Pixel coordinate grounding data ->
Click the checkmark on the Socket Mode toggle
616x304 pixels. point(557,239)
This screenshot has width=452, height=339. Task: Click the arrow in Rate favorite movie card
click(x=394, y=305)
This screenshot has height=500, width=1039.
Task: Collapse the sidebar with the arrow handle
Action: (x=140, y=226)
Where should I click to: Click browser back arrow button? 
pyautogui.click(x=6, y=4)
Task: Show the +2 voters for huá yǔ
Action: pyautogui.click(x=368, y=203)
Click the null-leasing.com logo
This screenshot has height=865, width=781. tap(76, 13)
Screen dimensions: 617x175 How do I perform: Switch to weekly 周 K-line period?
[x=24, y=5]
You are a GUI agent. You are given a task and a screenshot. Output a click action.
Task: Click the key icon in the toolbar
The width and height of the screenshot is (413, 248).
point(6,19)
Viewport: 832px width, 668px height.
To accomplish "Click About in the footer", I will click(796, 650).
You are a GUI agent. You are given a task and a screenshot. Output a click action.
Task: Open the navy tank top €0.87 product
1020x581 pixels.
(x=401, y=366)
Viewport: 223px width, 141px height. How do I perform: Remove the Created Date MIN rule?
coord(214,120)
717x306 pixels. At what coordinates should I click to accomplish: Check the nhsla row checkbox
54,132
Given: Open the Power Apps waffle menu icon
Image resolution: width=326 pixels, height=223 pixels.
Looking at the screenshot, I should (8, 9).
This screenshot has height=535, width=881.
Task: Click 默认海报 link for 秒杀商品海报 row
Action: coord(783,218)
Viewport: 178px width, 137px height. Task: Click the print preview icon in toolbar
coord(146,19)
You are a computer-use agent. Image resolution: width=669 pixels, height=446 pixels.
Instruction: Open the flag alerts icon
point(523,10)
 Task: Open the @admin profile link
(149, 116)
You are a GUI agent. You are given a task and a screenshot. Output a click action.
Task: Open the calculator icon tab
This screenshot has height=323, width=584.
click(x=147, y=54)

EXERCISE INSTRUCTIONS -> Take the entries above and set them all down again exactly as they read.

EXERCISE SOLUTION ->
Click the checkmark on the Socket Mode toggle
616x304 pixels. point(557,239)
This screenshot has width=452, height=339. Task: Click the arrow in Rate favorite movie card
click(x=394, y=305)
This screenshot has height=500, width=1039.
Task: Collapse the sidebar with the arrow handle
Action: (x=140, y=226)
Where should I click to: Click browser back arrow button? 
pyautogui.click(x=6, y=4)
Task: Show the +2 voters for huá yǔ
Action: pyautogui.click(x=368, y=203)
Click the null-leasing.com logo
This screenshot has height=865, width=781. tap(76, 13)
Screen dimensions: 617x175 How do I perform: Switch to weekly 周 K-line period?
[x=24, y=5]
You are a GUI agent. You are given a task and a screenshot. Output a click action.
Task: Click the key icon in the toolbar
The width and height of the screenshot is (413, 248).
point(6,19)
Viewport: 832px width, 668px height.
To accomplish "Click About in the footer", I will click(796, 650).
You are a GUI agent. You are given a task and a screenshot. Output a click action.
Task: Open the navy tank top €0.87 product
1020x581 pixels.
(x=401, y=366)
Viewport: 223px width, 141px height. How do I perform: Remove the Created Date MIN rule?
coord(214,120)
717x306 pixels. At what coordinates should I click to accomplish: Check the nhsla row checkbox
54,132
Given: Open the Power Apps waffle menu icon
Image resolution: width=326 pixels, height=223 pixels.
Looking at the screenshot, I should (8, 9).
This screenshot has height=535, width=881.
Task: Click 默认海报 link for 秒杀商品海报 row
Action: coord(783,218)
Viewport: 178px width, 137px height. Task: Click the print preview icon in toolbar
coord(146,19)
You are a computer-use agent. Image resolution: width=669 pixels, height=446 pixels.
Instruction: Open the flag alerts icon
point(523,10)
 Task: Open the @admin profile link
(149, 116)
You are a GUI agent. You are given a task and a screenshot. Output a click action.
Task: Open the calculator icon tab
This screenshot has height=323, width=584.
click(x=147, y=54)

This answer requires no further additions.